> TASK GOAL:
Please keep to the lines below from the one with "FAQ (287, 2165)" through the one with "Search (293, 2246)", and restate them word for word, ends included.

> RECORDS FOR THIS TASK:
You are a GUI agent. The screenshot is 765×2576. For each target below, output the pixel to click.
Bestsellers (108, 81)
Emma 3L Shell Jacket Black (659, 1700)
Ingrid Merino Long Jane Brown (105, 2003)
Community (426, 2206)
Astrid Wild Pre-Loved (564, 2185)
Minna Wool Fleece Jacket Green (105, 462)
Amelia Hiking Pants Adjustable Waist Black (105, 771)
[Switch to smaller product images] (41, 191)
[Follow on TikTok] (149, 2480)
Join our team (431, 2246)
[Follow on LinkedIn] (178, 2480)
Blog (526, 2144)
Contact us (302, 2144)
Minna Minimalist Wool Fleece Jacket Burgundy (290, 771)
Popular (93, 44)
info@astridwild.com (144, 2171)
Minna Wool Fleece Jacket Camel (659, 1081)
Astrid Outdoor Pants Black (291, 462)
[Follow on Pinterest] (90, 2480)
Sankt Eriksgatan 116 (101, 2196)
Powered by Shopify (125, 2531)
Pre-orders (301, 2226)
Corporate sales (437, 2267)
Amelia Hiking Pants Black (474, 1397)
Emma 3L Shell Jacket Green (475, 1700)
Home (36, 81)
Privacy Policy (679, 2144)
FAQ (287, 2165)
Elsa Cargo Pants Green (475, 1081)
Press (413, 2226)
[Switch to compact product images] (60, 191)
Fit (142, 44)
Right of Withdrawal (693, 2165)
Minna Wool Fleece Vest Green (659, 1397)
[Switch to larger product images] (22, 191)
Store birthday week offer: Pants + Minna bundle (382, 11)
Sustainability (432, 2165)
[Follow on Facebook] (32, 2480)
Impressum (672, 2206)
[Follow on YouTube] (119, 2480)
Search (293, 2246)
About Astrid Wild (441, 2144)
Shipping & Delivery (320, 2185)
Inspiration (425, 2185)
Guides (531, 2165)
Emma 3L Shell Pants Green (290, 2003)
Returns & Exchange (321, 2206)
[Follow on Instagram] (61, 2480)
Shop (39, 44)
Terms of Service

> ANSWER:
FAQ (287, 2165)
Elsa Cargo Pants Green (475, 1081)
Press (413, 2226)
[Switch to compact product images] (60, 191)
Fit (142, 44)
Right of Withdrawal (693, 2165)
Minna Wool Fleece Vest Green (659, 1397)
[Switch to larger product images] (22, 191)
Store birthday week offer: Pants + Minna bundle (382, 11)
Sustainability (432, 2165)
[Follow on Facebook] (32, 2480)
Impressum (672, 2206)
[Follow on YouTube] (119, 2480)
Search (293, 2246)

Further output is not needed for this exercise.